:: Extract provided ::
Mortality rates in cardiogenic shock remain high, especially in patients with SCAI shock stages C to E [1]. When hemodynamic status does not improve or worsens despite optimal fluid, inotrope and vasopressor administration, mechanical circulatory support (MCS), most commonly with veno-arterial extracorporeal membrane oxygenation (VA-ECMO) or a microaxial flow pump (MFP), is often used as rescue therapy. Although several observational studies have suggested survival benefits with VA-ECMO use in cardiogenic shock [2, 3], these effects have not been confirmed in randomized controlled trials (RCTs) [4,5,6,7]. In a metaanalysis aggregating individual patient data from 567 patients with acute myocardial infarction related cardiogenic shock (AMICS) from 4 RCTs, there was no significant reduction in 30-day mortality with early use of VA-ECMO (OR 0.93; 95% CI 0.66–1.29) [8]. However, in a recent RCT comparing MFP use to usual care in 355 patients with AMICS (DanGer Shock [9]), MFP-treated patients had lower 180-day all-cause mortality (45.8% versus 58.5%; hazard ratio, 0.74; 95% CI 0.55–0.99; P = 0.04). Does this imply that VA-ECMO should be abandoned [10] and MFPs used for MCS in all patients with AMICS? We are not sure.
:::
Summarize the passage on mechanical circulatory support in cardiogenic shock in two sentences. Nothing in the listing after the text is needed.
:: Data extract ::
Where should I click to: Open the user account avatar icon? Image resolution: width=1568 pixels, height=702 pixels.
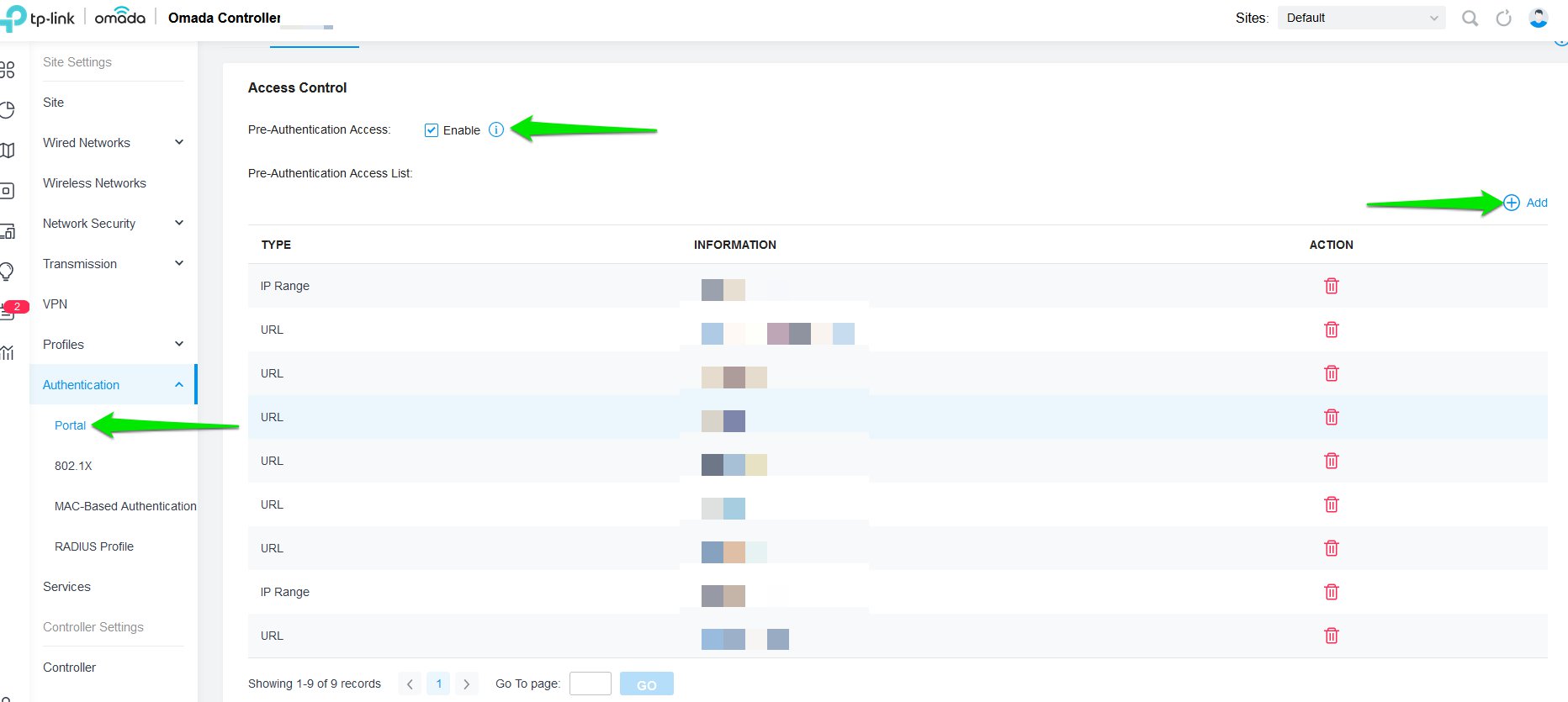[1539, 18]
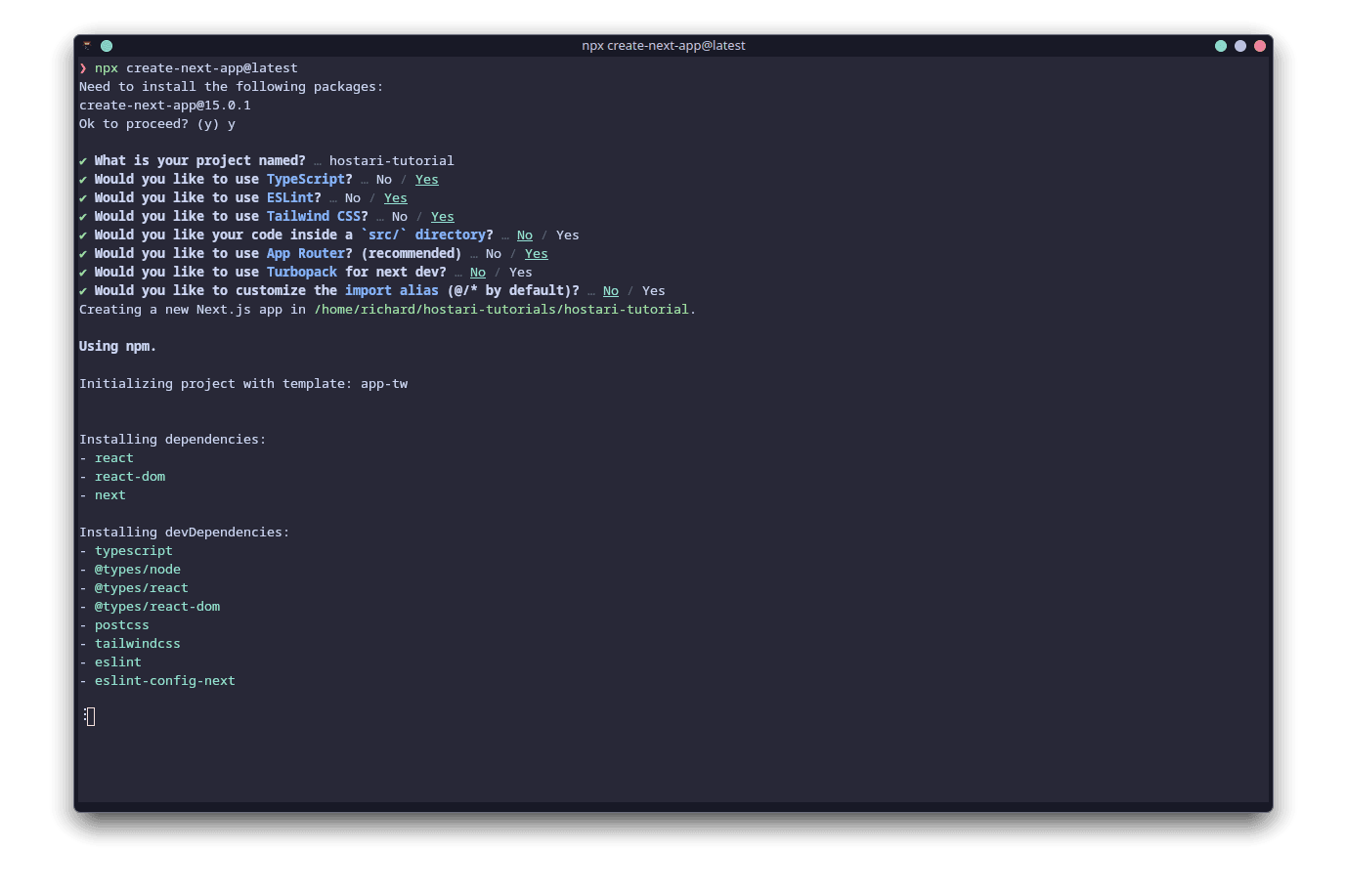Click the prompt arrow before the npx command
Screen dimensions: 1347x896
(83, 67)
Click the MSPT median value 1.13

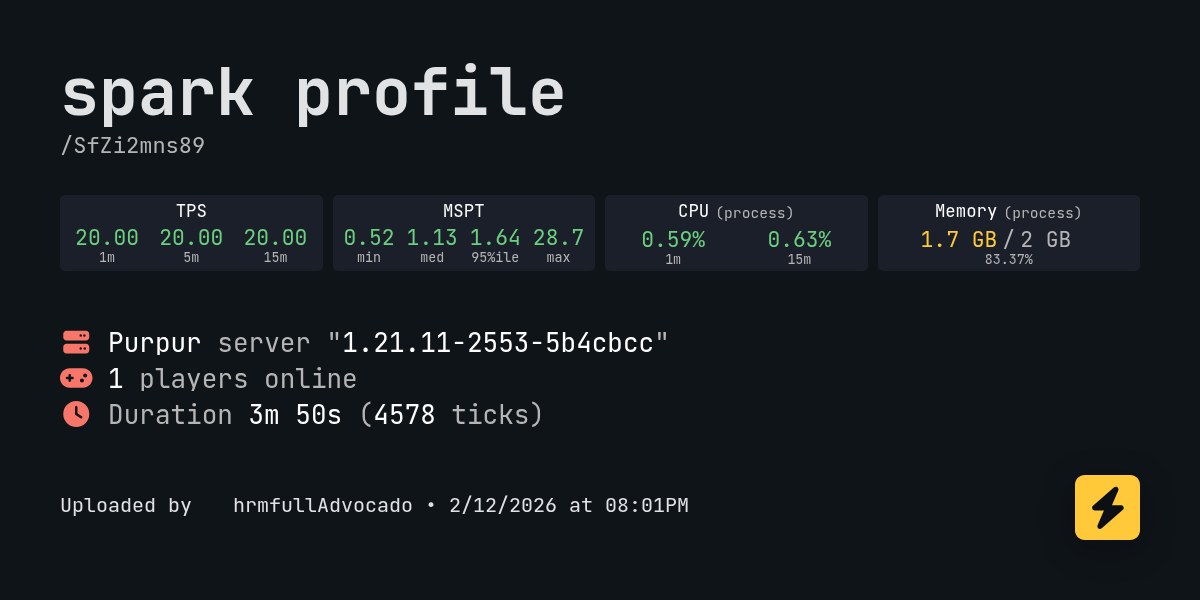coord(432,238)
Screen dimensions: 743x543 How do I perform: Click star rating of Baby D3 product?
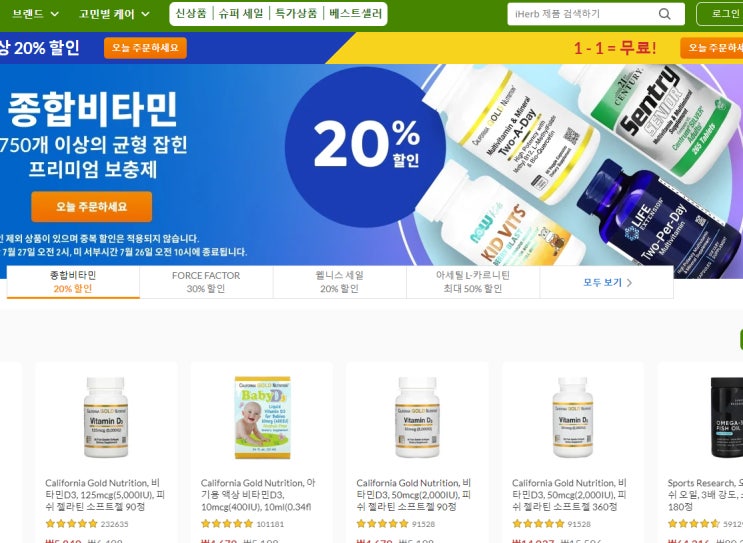click(227, 524)
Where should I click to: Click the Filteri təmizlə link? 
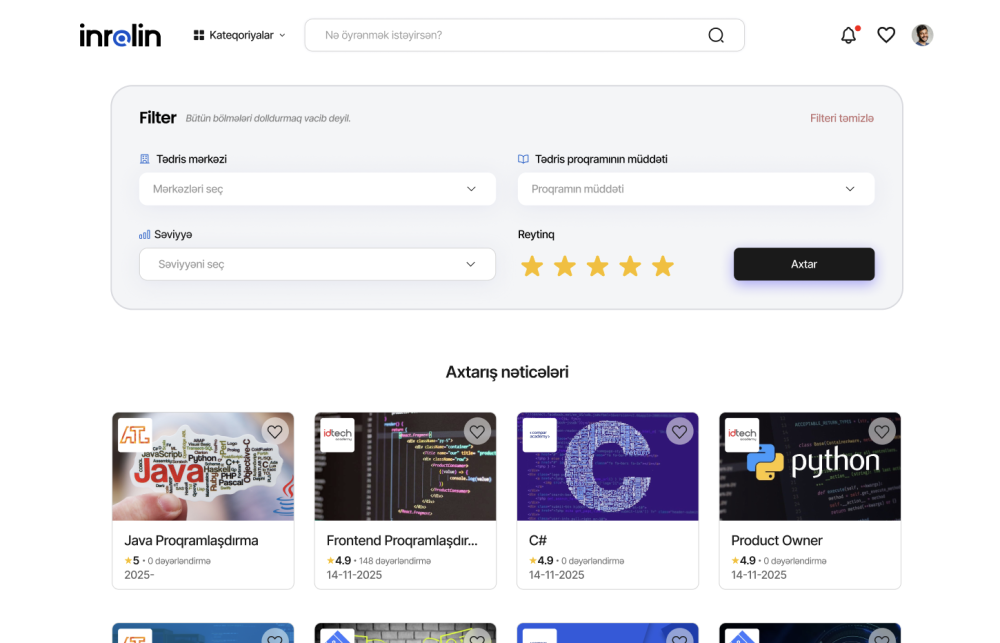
:::
• [Response to this task]
Mortality in cardiogenic shock remains high, and when hemodynamic status does not improve despite optimal fluid, inotrope and vasopressor treatment, mechanical circulatory support with VA-ECMO or a microaxial flow pump is often used as rescue therapy. Randomized trials have not confirmed the survival benefit of VA-ECMO suggested by observational studies, while the DanGer Shock trial found lower 180-day mortality with a microaxial flow pump in acute myocardial infarction related cardiogenic shock, yet the writers are not sure this means VA-ECMO should be abandoned.